TPT’s ‘Making College Accessible’ guide has practical recommendations for colleges to embed an accessible-by-design approach. It includes:

  1. Implement a digital accessibility policy, making it clear that delivering an accessible-by-design approach is the responsibility of all staff, not just SEND/ALS teams.
  2. Map the college digital estate, identify accessibility issues for each website / platform / learning resource system and prioritise remediation.
  3. Ensure policy and processes are in place and followed by digital content teams. Creators of web pages and learning resources must deliver content which meets basic accessibility standards.
  4. Invest in training to support staff in learning basic accessibility principles and adjustments to improve and create accessible content.
  5. All colleges must not procure new digital systems that do not meet accessibility standards.
  6. Engage with students to foster a more inclusive community.

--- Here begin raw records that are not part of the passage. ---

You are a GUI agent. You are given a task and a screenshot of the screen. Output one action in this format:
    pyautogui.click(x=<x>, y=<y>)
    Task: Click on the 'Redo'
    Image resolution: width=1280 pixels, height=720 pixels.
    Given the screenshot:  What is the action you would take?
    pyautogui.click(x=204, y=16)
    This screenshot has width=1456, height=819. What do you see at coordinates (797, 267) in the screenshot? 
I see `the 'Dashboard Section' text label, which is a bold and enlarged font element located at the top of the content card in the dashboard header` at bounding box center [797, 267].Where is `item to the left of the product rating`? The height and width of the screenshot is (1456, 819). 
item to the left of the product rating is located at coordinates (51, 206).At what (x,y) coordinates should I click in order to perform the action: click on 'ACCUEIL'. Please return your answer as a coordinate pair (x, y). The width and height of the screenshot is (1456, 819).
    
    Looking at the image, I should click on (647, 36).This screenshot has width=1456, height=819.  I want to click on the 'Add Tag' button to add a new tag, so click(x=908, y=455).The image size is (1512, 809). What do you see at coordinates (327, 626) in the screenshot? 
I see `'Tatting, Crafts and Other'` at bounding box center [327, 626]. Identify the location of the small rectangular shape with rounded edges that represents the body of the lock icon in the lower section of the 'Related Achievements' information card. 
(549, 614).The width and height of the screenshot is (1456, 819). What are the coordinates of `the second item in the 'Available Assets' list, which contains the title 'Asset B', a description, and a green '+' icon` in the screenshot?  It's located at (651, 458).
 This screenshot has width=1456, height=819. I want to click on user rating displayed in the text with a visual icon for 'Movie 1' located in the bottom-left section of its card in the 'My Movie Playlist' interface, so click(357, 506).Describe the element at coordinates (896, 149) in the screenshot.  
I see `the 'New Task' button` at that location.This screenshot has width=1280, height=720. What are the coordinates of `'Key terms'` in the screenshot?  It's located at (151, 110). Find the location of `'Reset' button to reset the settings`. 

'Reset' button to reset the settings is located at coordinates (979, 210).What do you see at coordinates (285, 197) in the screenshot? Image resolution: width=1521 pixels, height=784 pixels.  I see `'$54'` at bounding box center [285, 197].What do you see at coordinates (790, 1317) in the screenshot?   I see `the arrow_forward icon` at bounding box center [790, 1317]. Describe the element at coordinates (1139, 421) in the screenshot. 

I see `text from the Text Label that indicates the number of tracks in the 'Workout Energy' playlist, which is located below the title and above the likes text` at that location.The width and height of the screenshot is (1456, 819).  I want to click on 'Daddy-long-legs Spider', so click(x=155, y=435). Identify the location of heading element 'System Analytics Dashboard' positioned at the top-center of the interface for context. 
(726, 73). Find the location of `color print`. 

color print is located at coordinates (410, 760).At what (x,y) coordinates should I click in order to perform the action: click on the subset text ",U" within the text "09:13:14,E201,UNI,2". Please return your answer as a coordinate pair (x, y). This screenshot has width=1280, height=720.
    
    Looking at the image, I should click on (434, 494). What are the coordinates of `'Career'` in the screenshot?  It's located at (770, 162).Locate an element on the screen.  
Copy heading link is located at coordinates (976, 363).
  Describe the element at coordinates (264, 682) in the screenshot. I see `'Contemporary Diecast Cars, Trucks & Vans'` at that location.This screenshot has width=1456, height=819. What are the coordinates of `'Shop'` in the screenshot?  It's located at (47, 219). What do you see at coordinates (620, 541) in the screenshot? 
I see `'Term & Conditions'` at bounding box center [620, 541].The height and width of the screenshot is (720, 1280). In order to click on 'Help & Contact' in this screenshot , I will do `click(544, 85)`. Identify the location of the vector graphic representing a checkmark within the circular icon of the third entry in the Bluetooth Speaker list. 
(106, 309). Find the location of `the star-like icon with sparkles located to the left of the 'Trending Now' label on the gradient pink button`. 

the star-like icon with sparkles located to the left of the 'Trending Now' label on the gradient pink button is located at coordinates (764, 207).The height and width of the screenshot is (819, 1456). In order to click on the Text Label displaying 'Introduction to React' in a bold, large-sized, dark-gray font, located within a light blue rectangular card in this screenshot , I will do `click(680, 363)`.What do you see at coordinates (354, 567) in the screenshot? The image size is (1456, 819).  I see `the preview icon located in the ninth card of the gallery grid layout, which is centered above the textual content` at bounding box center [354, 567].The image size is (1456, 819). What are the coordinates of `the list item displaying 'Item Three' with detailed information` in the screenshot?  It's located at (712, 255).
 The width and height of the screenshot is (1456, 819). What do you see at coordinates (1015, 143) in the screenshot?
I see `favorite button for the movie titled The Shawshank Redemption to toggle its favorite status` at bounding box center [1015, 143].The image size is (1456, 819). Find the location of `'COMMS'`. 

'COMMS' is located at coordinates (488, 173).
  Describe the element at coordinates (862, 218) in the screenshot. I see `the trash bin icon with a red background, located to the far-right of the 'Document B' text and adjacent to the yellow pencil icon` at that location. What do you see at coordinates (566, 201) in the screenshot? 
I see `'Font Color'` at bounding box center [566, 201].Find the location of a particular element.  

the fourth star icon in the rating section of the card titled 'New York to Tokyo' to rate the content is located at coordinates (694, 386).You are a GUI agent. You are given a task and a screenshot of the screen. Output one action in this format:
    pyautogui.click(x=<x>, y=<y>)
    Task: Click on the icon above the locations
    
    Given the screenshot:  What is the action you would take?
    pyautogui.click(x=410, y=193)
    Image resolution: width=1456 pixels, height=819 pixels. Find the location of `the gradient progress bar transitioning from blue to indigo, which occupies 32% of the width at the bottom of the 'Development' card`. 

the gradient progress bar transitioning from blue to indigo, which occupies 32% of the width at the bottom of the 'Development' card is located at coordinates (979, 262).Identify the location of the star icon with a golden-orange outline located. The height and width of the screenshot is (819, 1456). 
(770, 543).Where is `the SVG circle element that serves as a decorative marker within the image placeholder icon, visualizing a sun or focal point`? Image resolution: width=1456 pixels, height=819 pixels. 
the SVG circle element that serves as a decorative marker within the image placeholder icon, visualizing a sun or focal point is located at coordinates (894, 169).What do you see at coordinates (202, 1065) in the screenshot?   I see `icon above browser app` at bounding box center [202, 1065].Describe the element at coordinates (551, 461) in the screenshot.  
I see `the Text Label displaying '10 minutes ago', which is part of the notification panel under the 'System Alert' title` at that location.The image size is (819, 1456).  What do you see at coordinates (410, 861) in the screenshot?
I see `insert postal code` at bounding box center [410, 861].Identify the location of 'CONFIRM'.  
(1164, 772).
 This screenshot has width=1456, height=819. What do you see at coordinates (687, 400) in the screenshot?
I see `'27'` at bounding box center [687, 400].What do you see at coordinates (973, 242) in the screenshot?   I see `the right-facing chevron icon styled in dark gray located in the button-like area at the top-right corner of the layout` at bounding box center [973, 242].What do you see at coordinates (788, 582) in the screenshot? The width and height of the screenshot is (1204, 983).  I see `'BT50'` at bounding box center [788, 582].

Read the 2022 update and the full report



About the research

The research investigated accessible information practices, compliance with accessibility regulations and how blind and partially sighted students access information and assistive technology (AT) in mainstream FE.

All Able’s research incorporates data from a documentary analysis of FE college websites, a survey of Special Education Needs and Disabilities (SEND)/Assisted Learning Support (ALS) teams across the sector, and interviews with students and staff in FE colleges across the UK.


About All Able Ltd

All Able is a consulting company committed to using our expertise to help public sector organisations remove barriers and deliver accessible and inclusive services that work for everyone. We believe that everyone should have equal opportunity to utilise public services, get an education, and engage with their communities to live an enjoyable and independent life.